Apple is partnering with Nvidia to enhance the performance speed of artificial intelligence (AI) models.
The company is advancing its generative artificial intelligence (AI) strategy with a Recurrent Drafter (ReDrafter) method to enhance the inferencing speed of large language models (LLMs) on Nvidia GPUs.
Apple used ReDrafter, which was introduced in a research paper earlier this year, along with Nvidia’s TensorRT-LLM framework, to make AI models run faster. The aim is to enhance the speed of AI models while maintaining their accuracy.

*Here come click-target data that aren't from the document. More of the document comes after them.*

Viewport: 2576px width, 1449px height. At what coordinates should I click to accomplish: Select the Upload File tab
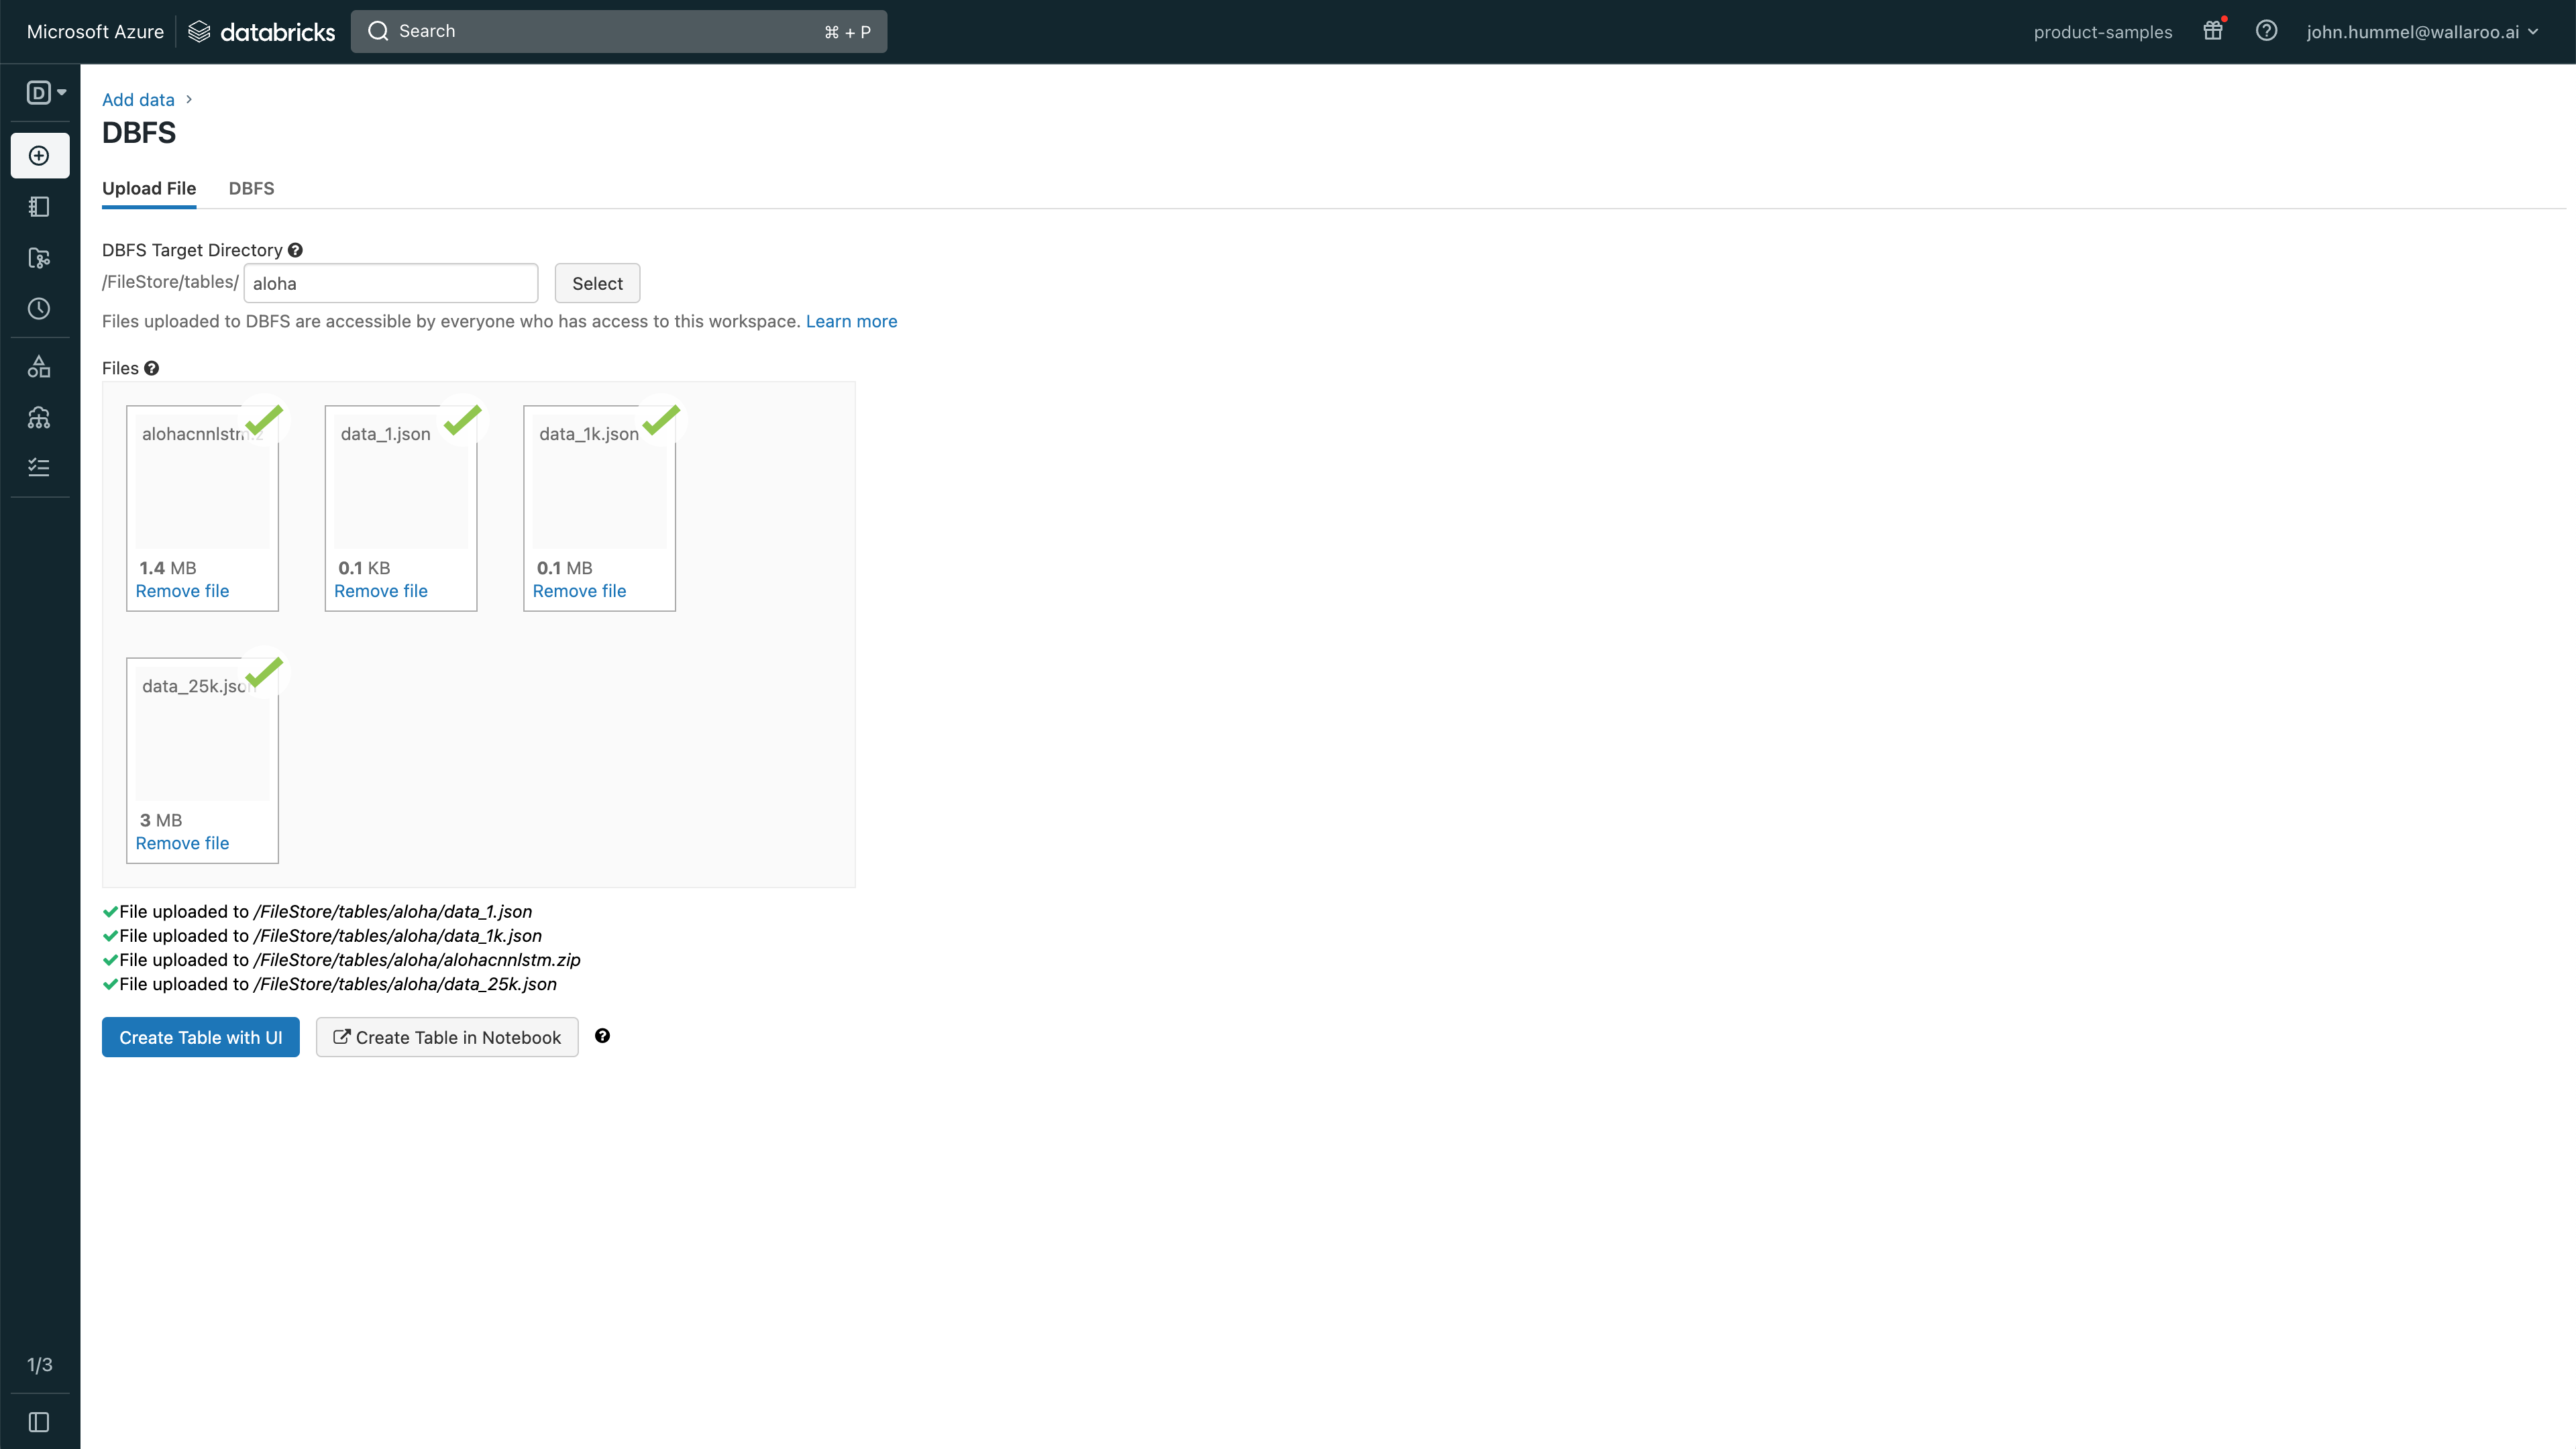[149, 188]
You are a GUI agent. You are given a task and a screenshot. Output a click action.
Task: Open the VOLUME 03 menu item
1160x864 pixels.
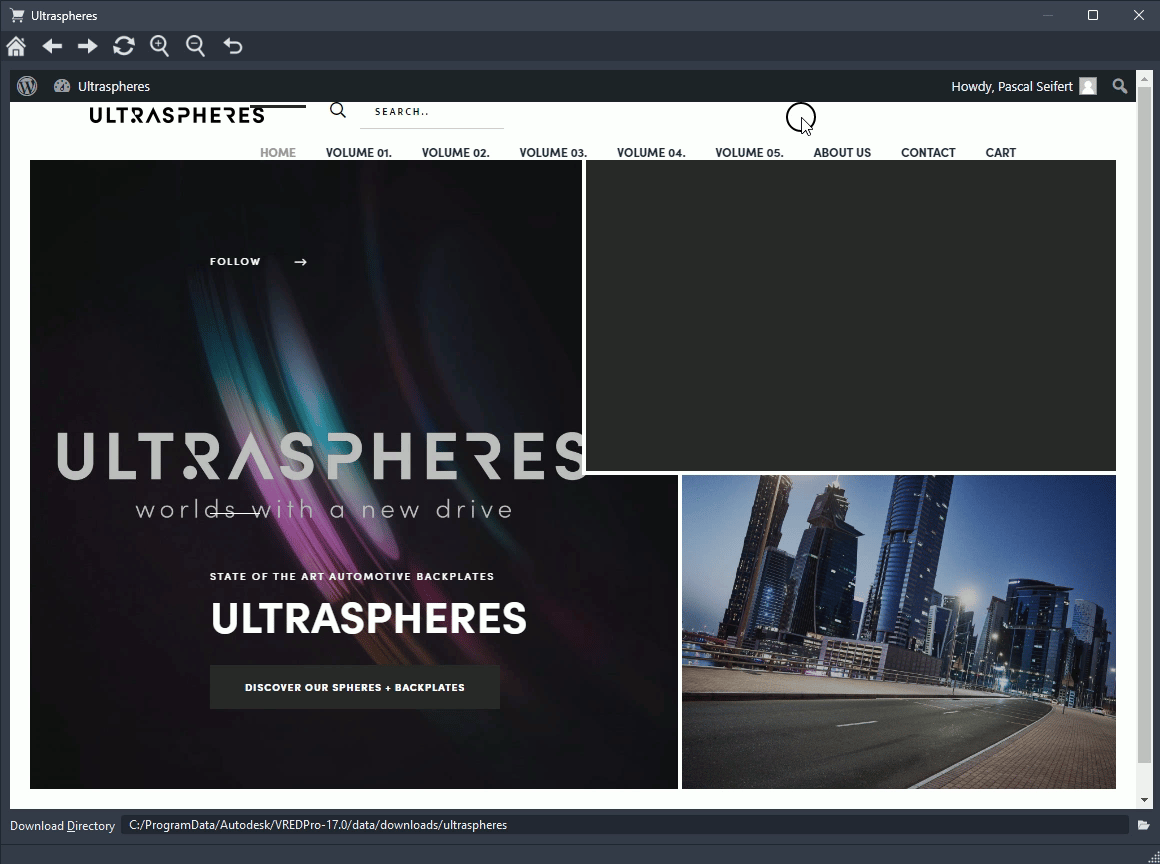[553, 152]
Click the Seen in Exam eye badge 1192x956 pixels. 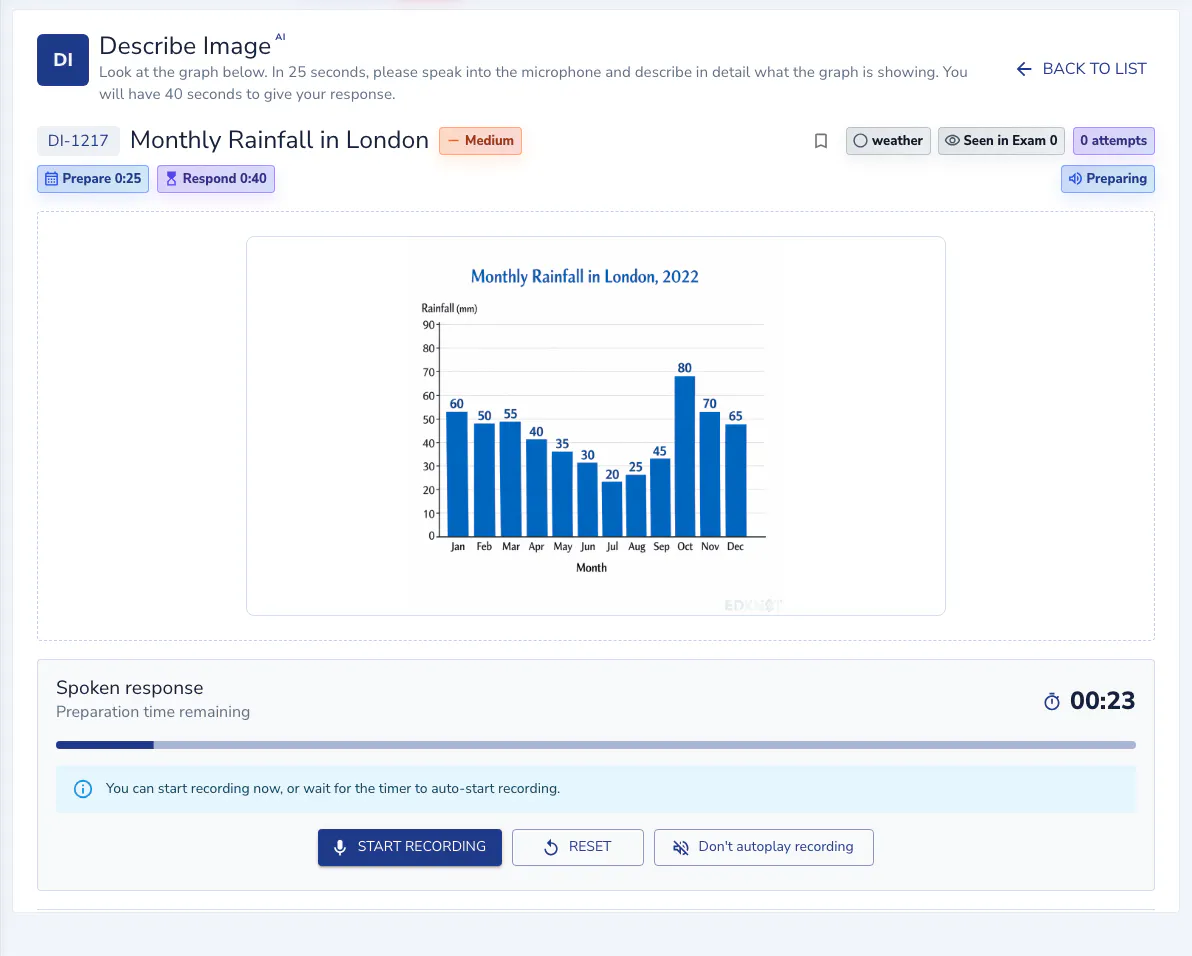point(1000,141)
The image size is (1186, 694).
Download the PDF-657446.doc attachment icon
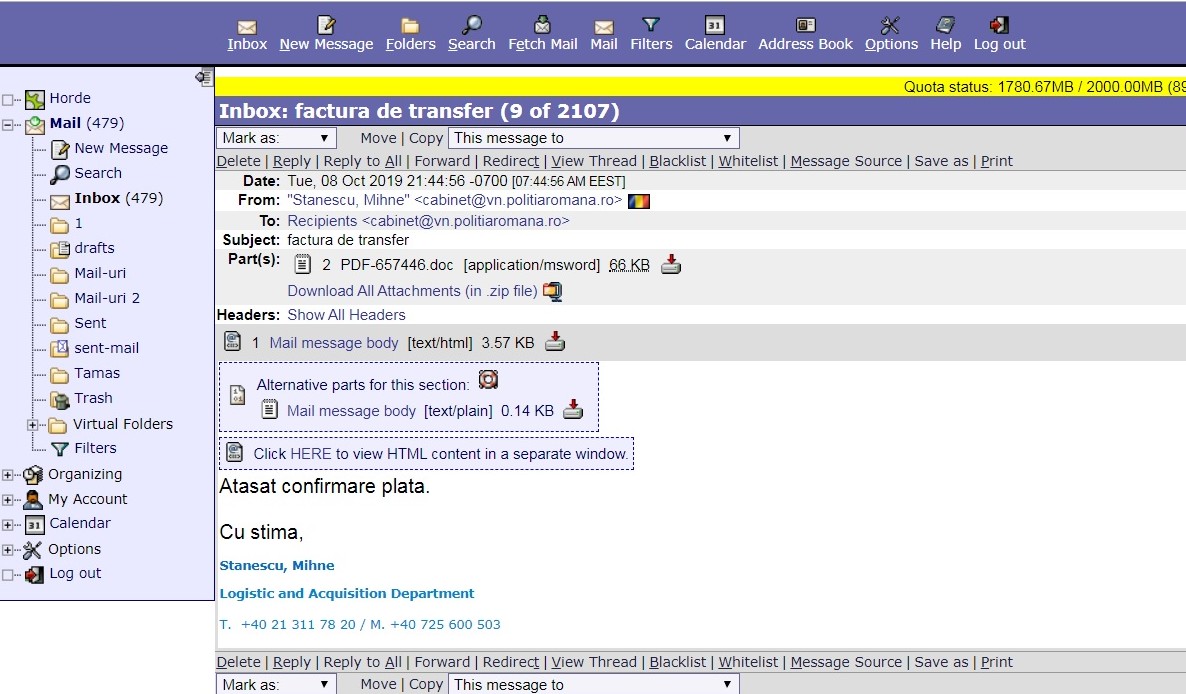(x=671, y=265)
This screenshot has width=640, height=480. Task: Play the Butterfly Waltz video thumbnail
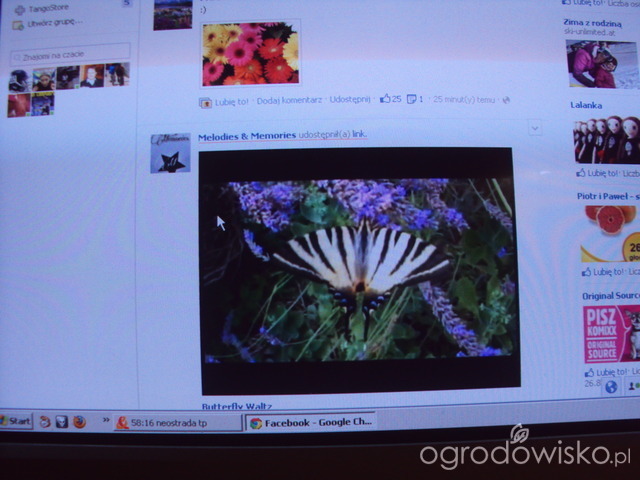coord(360,270)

Earlier this year, Apple published and open-sourced Recurrent Drafter (ReDrafter), a novel approach to speculative decoding that achieves state-of-the-art performance, according to the company.
The ReDrafter method combines two approaches: beam search (which helps AI consider multiple possible answers) and dynamic tree attention (a way of processing complex data). According to Apple’s research, ReDrafter could speed up LLM token generation by up to 3.5 tokens per generation step for open-source models, surpassing the performance of prior speculative decoding techniques.
It improved the model’s efficiency but it didn’t boost the speed as much as expected. So, Apple integrates ReDraftter with Nvidia’s TensorRT-LLM framework.
As part of this partnership, Nvidia added new features to improve the decoding process. Apple saw a 2.7x jump in the speed of generating tokes for some AI tasks with ReDrafter and Nvidia’s platform. This can be used to reduce the latency of AI processing while using fewer GPUs and consuming less power says the company.